Ratsam ist es, den Mehrverbrauch genau zu dokumentieren und entsprechende Indizien zu sammeln. Das könnten beispielsweise Fotos vom Bordcomputer mit dem Durchschnittsverbrauch oder aber Fahrtenbücher sowie entsprechende Tankquittungen sein. Wichtig ist dabei, das eigene Fahrprofil mit den Herstellerangaben für die entsprechenden Abschnitte wie Stadt, Land und Autobahn genau aufzuschreiben und zu vergleichen. Der angegebene Normverbrauch enthält nämlich eine Durchmischung verschiedener Abschnitte.
Für eine Verbrauchsfahrt empfielt es sich, vollzutanken und etwa 100 bis 200 Kilometer eine gemischte Strecke zu fahren. Die Fahrt sollte ohne viel Staus oder Stop und Go verlaufen. Fahren Sie den Großteil der Strecke möglichst sparsam und vorausschauend auf Landstraßen, außerdem einen Teil auf Autobahnen mit höchstens 120 km/h. Dann füllen Sie den Tank erneut und errechnen den tatsächlichen Verbrauch. Aber auch das ist nur ein Indiz.
Ein Protokoll kann außergerichtlich helfen, den Mangel gegenüber dem Verkäufer zu untermauern. Für eine rechtlich verwertbare Messung muss nach dem gleichen Zyklus gefahren werden wie vom Hersteller, als er die Angaben zum Verbrauch ermittelt hat. Das kann in der Regel nur ein Gutachten leisten.
An wen richten sich die betroffenen Kunden?
An den Händler. Denn er ist derjenige, mit dem der Vertrag in der Regel zustande gekommen ist. Deshalb ist er es, der die entsprechenden Verbrauchsangaben erfüllen muss. Der Hersteller kann nur dann mit ins Boot kommen, wenn das Auto direkt von ihm gekauft wurde.
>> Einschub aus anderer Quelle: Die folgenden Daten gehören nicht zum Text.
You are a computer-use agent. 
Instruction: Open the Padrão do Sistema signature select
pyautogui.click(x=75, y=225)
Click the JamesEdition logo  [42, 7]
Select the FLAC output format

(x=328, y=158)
Neben der Rückabwicklung kommt auch eine Nachbesserung unter Fristsetzung infrage, wenn sie technisch möglich ist.
Was tun, wenn der Händler nicht rückabwickeln will?
Wer beim Händler mit seinen gesammelten Unterlagen und Aufzeichnungen keinen Erfolg hat, kann Klage einreichen. Dazu sollten Sie zuvor in Absprache mit ihrem Anwalt bei Gericht ein sogenanntes selbstständiges Beweisverfahren beantragen. Der Vorteil: Es geht wesentlich schneller. Denn das Gericht kann ohne mündliche Verhandlung einen Gutachter bestellen. Er sichert die Beweise, indem er das Auto auf einem Rollenprüfstand untersucht. Er misst also den Verbrauch unter genau den selben Bedingungen, die den Angaben des Herstellers zugrunde liegen.
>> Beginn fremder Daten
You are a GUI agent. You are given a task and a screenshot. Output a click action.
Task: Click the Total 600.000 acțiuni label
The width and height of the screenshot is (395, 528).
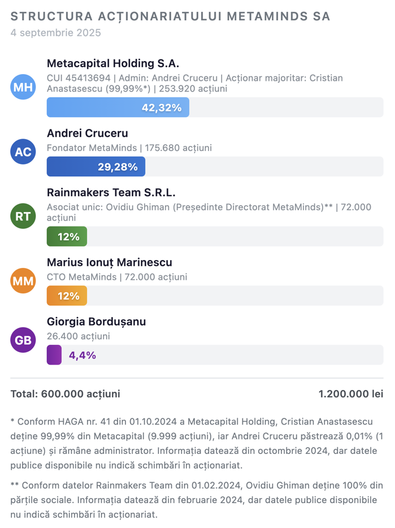[65, 394]
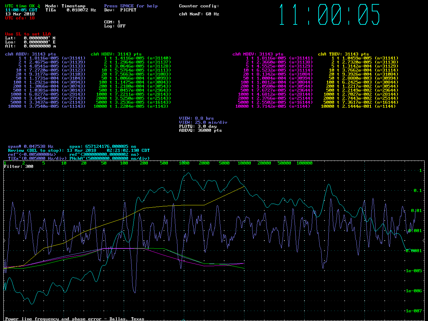428x321 pixels.
Task: Click the large digital clock display
Action: [x=329, y=15]
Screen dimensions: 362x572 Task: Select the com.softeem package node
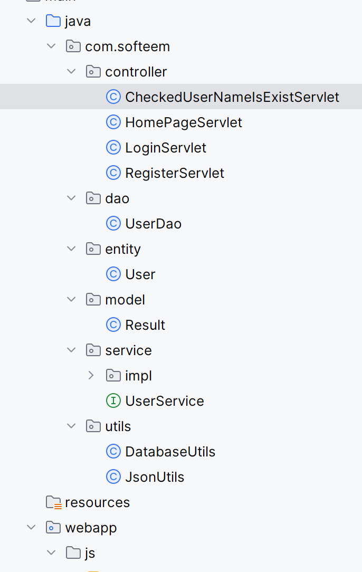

Was kostet so ein Beweisverfahren?
Die Kosten sind je nach Aufwand unterschiedlich, können aber in etwa zwischen 1.500 und 3.000 Euro liegen. Dieses Geld ist aus eigener Tasche zu bezahlen, beziehungsweise eine etwaig vorhandene Rechtsschutzversicherung übernimmt sie. Wenn der Verkäufer dann immer noch nicht rückabwickeln will, kann der Kunde klagen. Ist die Klage erfolgreich, muss der Händler nicht nur die Gerichtskosten, sondern auch die des selbstständigen Beweisverfahrens zahlen.
Bekommen die Kunden bei Erfolg den vollen Kaufpreis zurück?
Nein, denn bei einer Rückabwicklung wird vom ursprünglichen Kaufpreis eine sogenannte Nutzungsentschädigung abgezogen. Die Regelverjährung für so eine Rückabwicklung beträgt drei Jahre. Entscheidend ist dabei nicht das Alter des Autos, sondern der Kaufzeitpunkt. Das gilt für Gebraucht- und Neuwagen.